1980s–1990s: 1G Analog to 2G Digital Transition
The 1980s saw 1G analog networks like AMPS (US 1983) and TACS (UK 1985), with bulky 'brick' phones like Motorola DynaTAC 8000X (1983, 1kg, $4,000). Call quality poor, no encryption, battery life 30 minutes talk time.
- Technologies: Analog voice, no data
- Devices: Motorola MicroTAC (1989) – first flip phone
- Usage: ~20 million subscribers globally by 1990
Wow: First commercial mobile call 1983 (US) – but only 1 call per channel per tower, massive congestion in cities.

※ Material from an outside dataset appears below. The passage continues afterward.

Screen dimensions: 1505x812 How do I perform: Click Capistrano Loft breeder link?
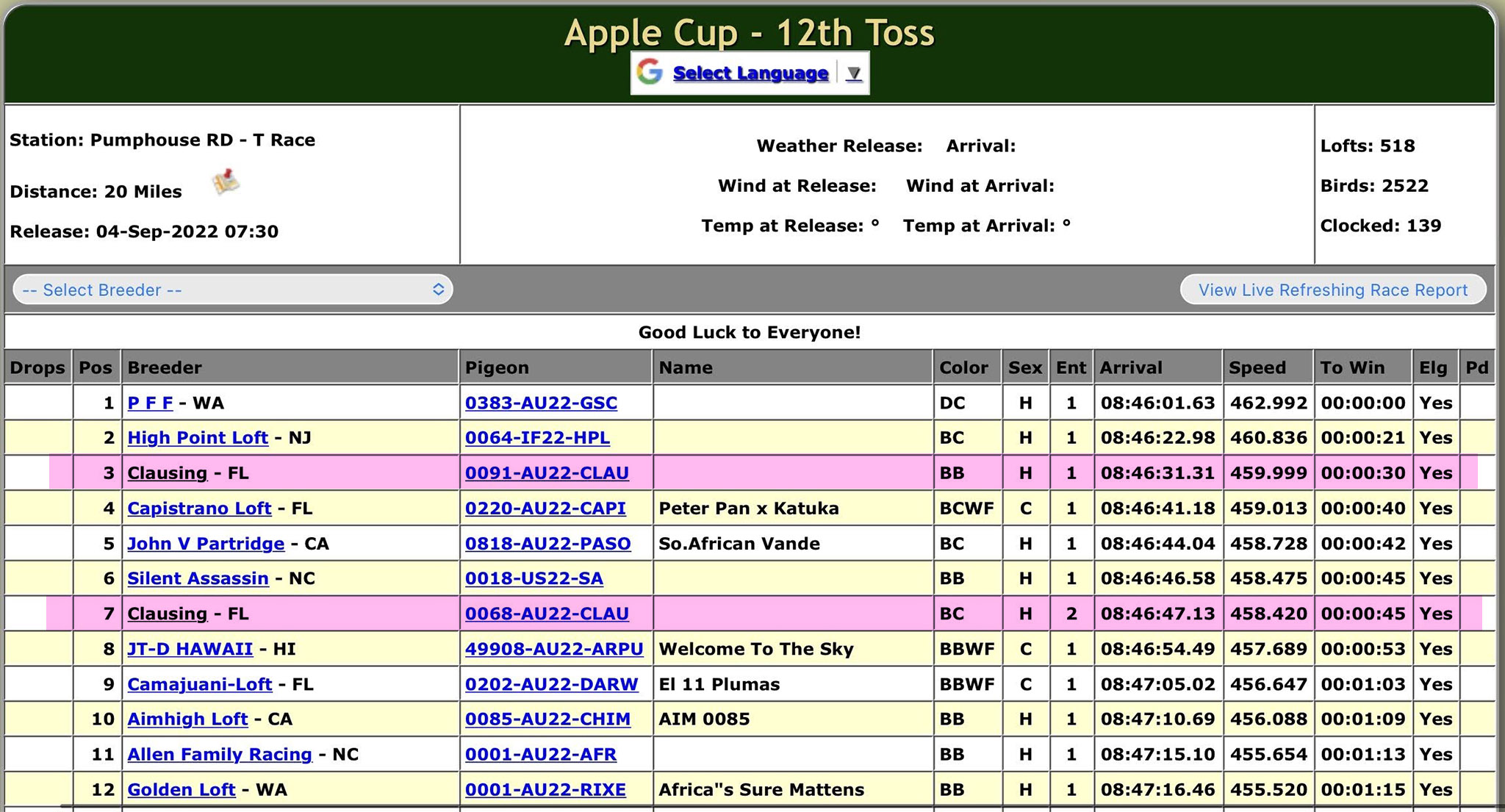[x=199, y=509]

1990s: 2G GSM Era & SMS Birth
GSM (1991 Finland) standardised digital voice, roaming, encryption. GPRS/EDGE added packet data (up to 384 kbps).
- Technologies: TDMA, SIM cards, SMS (1992 first "Merry Christmas")
- Devices: Nokia 1011 (1992 GSM) to Nokia 3310 (2000, Snake game, 126 million sold)
- Usage: Global subscribers from 12 million (1993) to 741 million (2000)
Wow: SMS traffic exploded from 0 in 1992 to 15 billion messages/year by 2000 – the start of non-voice dominance.